▶ What you will do
Put every line of the listing below from the line containing "The width and height of the screenshot is (621, 415)." down to the line containing "Looking at the screenshot, I should click(x=180, y=125).", both included, into a numbered list, leaving out blank lines.

### Data to use ###

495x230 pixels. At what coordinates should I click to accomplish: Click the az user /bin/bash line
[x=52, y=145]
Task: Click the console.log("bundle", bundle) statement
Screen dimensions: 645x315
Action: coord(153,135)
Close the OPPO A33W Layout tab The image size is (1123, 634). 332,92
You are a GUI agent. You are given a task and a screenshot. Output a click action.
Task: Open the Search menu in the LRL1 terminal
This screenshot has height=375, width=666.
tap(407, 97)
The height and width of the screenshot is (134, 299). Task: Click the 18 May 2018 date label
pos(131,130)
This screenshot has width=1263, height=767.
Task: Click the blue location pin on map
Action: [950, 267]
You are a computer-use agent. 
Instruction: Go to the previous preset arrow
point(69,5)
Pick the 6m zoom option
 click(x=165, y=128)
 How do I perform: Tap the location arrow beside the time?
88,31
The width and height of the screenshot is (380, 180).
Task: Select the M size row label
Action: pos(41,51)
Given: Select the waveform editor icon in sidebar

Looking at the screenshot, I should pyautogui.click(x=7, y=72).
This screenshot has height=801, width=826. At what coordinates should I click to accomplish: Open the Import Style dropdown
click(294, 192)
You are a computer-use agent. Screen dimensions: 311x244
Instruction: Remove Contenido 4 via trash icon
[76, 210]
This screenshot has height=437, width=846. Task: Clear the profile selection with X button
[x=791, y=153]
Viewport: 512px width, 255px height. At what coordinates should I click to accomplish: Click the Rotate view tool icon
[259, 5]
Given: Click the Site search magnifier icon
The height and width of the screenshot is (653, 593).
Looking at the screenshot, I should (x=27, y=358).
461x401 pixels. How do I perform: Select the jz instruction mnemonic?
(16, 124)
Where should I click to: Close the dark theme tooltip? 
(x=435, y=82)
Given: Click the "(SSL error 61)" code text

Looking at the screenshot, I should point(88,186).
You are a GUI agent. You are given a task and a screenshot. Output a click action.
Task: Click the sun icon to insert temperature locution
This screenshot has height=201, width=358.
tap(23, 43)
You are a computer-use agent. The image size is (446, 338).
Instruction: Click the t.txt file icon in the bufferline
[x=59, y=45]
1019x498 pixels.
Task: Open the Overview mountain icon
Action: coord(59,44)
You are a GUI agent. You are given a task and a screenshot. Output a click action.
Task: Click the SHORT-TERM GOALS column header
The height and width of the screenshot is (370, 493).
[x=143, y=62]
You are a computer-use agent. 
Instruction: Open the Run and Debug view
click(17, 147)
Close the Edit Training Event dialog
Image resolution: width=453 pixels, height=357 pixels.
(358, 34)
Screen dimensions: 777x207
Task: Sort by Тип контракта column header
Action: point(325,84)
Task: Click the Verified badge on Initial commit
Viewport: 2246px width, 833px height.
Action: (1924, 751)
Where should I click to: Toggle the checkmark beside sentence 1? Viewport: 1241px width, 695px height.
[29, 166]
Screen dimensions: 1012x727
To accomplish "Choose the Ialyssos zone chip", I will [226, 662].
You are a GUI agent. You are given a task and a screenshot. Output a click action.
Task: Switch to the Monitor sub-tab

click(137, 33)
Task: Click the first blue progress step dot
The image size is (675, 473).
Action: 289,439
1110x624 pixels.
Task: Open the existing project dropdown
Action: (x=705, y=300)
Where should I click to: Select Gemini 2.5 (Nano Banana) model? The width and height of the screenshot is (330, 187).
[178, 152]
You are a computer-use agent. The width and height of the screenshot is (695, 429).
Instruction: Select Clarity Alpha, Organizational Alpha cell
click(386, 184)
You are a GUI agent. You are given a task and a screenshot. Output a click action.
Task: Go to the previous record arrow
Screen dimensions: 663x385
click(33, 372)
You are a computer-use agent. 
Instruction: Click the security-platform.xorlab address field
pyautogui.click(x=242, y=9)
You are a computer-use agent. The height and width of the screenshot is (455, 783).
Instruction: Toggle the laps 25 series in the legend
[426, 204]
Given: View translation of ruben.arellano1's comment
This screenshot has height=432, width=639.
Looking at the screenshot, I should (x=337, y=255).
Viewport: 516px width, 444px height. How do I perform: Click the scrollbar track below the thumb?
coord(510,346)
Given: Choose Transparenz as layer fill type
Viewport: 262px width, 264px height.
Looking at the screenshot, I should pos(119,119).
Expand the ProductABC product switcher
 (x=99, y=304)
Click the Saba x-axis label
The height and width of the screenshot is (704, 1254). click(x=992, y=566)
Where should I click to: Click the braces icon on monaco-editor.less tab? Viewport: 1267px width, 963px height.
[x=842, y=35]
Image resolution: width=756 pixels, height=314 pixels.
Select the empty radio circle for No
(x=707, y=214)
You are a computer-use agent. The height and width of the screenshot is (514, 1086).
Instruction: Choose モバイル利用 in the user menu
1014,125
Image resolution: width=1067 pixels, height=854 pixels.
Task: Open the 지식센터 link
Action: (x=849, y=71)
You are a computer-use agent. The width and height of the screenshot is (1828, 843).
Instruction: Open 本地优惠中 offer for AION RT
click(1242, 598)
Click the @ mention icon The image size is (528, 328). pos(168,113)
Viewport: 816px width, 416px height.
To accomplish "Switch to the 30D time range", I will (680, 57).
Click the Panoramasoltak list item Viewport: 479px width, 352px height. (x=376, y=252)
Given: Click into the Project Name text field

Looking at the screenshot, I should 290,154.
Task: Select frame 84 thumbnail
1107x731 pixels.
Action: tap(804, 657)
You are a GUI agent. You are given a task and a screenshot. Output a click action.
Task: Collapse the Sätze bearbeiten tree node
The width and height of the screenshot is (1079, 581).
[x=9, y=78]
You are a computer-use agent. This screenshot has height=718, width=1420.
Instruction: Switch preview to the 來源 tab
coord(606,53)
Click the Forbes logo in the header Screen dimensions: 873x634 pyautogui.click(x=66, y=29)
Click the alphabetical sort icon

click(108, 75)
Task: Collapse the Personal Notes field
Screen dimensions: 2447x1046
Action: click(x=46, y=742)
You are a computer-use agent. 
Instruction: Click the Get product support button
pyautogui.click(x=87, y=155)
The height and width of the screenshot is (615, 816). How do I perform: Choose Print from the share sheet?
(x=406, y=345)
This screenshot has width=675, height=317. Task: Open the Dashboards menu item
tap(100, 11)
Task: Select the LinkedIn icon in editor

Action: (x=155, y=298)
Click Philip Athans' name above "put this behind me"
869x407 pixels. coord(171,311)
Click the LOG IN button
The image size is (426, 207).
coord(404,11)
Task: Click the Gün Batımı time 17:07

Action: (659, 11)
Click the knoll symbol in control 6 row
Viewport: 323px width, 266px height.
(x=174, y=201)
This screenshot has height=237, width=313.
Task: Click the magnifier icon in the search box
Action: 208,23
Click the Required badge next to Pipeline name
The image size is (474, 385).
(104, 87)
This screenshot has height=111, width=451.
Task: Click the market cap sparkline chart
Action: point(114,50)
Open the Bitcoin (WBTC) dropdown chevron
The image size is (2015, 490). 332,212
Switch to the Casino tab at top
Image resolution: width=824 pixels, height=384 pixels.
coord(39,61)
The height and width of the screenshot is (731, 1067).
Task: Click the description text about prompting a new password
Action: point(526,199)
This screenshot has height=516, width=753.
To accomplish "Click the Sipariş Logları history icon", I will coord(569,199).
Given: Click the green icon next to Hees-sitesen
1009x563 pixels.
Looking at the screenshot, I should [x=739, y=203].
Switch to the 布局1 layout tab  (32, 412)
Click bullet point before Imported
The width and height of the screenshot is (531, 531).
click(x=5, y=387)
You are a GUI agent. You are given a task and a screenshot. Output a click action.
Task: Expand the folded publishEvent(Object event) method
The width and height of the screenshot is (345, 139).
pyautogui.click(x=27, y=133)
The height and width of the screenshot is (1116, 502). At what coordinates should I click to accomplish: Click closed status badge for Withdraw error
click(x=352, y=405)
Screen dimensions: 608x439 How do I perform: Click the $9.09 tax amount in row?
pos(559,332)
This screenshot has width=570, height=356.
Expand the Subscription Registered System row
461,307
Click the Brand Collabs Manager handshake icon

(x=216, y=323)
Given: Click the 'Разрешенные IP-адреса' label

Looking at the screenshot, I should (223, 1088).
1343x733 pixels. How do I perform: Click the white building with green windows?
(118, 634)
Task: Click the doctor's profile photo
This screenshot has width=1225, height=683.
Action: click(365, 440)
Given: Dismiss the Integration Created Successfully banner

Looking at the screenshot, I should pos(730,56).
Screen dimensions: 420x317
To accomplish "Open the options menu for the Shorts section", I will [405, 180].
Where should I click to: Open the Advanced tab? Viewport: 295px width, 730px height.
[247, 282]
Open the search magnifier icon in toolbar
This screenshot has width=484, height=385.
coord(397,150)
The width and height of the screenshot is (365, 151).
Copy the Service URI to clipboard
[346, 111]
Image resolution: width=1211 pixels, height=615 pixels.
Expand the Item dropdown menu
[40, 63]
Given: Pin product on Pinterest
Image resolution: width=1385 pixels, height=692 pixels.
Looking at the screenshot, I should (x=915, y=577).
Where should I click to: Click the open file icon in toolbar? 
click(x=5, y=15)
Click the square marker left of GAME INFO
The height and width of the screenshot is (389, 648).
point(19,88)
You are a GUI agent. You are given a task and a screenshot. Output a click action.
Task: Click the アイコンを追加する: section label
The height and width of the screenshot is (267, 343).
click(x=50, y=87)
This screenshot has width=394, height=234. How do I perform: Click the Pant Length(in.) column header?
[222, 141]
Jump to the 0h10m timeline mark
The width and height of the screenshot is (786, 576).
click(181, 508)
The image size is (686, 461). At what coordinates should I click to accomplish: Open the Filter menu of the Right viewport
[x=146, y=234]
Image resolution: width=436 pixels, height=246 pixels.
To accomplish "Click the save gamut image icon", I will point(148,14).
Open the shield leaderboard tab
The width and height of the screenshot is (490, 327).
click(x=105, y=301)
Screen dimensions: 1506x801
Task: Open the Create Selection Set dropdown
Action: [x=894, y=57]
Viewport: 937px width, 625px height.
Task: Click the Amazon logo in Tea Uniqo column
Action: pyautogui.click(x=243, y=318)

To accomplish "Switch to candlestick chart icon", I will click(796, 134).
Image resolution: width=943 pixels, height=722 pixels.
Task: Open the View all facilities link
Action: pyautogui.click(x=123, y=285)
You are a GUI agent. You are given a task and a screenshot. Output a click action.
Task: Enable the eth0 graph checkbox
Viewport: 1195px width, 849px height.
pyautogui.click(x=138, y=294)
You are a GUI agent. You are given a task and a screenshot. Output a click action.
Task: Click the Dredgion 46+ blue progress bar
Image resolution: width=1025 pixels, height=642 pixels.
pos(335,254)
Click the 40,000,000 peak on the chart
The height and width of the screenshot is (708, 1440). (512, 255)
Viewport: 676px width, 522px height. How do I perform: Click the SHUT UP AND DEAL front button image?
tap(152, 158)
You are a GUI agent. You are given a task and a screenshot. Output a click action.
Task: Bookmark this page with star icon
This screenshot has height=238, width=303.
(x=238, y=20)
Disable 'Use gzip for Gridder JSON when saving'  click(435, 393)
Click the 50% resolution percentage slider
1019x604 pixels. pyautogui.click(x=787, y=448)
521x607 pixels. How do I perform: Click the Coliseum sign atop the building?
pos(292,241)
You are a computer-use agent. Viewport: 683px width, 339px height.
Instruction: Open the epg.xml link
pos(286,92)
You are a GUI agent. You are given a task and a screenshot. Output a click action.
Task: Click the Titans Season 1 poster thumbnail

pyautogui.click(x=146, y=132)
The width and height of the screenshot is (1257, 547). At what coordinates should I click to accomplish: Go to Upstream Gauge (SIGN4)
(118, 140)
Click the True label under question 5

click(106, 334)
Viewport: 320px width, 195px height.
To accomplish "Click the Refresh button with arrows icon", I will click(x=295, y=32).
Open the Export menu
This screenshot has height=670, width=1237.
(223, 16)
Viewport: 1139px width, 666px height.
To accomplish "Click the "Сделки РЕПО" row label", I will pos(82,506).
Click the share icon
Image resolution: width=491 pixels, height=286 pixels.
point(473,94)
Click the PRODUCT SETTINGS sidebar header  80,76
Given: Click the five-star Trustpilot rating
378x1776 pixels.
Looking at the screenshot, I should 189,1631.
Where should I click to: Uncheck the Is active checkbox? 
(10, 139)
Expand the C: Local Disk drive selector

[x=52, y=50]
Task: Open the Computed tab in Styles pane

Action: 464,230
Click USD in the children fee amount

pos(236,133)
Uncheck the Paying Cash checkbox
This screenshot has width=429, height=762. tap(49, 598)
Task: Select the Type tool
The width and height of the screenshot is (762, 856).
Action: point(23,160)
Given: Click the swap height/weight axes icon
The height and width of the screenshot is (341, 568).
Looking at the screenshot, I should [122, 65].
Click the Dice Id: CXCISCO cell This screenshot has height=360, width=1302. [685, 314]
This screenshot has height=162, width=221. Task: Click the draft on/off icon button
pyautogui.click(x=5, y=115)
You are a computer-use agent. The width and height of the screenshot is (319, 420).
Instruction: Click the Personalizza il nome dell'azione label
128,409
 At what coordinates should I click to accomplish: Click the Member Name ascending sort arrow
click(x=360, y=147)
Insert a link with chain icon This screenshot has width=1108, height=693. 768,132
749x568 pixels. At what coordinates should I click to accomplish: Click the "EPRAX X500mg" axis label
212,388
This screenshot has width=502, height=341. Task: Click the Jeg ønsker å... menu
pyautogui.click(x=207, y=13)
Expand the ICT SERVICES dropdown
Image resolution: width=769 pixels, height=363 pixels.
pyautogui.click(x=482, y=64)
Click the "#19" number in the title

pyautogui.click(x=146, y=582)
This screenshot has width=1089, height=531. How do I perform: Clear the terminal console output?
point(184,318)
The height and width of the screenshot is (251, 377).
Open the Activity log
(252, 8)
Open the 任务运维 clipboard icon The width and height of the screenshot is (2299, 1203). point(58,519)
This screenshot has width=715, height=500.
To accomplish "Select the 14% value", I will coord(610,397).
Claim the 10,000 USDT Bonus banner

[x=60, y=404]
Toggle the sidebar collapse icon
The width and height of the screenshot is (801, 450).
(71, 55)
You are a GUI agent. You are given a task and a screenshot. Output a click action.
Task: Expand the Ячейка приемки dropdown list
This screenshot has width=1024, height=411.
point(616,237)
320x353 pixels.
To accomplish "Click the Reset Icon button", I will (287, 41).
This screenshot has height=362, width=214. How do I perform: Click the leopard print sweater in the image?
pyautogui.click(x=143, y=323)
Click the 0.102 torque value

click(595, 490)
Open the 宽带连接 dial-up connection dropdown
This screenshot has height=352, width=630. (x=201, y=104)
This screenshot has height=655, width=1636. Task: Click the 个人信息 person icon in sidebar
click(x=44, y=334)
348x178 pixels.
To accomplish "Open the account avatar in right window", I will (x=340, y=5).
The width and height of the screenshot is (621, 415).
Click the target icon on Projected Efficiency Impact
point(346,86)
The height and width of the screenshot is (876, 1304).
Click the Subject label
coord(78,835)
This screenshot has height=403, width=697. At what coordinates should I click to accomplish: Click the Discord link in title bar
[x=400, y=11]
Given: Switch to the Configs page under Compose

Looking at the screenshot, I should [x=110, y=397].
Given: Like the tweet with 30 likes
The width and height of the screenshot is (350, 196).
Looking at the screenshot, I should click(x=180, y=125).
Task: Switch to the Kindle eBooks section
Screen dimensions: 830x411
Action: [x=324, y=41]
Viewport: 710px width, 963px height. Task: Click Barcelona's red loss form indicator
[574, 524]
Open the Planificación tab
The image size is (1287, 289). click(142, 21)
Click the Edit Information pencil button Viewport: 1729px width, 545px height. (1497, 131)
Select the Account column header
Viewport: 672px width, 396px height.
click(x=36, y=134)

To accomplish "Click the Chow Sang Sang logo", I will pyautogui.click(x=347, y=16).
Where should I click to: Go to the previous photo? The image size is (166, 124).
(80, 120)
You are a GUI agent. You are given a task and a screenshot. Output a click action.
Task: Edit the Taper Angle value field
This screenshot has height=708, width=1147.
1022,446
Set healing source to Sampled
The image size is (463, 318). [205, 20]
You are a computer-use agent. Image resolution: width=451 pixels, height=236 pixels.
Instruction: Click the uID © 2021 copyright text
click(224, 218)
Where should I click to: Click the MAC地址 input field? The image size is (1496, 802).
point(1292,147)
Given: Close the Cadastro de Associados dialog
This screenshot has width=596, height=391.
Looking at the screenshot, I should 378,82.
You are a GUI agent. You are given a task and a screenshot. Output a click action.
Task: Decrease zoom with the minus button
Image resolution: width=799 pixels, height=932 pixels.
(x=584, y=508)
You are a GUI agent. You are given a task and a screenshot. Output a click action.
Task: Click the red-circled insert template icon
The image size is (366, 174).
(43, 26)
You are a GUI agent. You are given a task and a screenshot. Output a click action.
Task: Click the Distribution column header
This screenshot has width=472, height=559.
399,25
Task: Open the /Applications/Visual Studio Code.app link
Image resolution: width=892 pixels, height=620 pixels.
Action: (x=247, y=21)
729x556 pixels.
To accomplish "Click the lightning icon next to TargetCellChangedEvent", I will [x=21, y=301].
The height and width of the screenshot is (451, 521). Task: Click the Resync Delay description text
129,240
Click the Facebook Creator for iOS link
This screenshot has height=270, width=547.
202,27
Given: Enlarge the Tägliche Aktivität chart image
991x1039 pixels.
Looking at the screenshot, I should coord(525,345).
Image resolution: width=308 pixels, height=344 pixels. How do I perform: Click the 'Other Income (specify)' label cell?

###

▶ Reply to the task
1. The width and height of the screenshot is (621, 415).
2. Click the target icon on Projected Efficiency Impact
3. point(346,86)
4. The height and width of the screenshot is (876, 1304).
5. Click the Subject label
6. coord(78,835)
7. This screenshot has height=403, width=697. At what coordinates should I click to accomplish: Click the Discord link in title bar
8. [x=400, y=11]
9. Given: Switch to the Configs page under Compose
10. Looking at the screenshot, I should [x=110, y=397].
11. Given: Like the tweet with 30 likes
12. The width and height of the screenshot is (350, 196).
13. Looking at the screenshot, I should click(x=180, y=125).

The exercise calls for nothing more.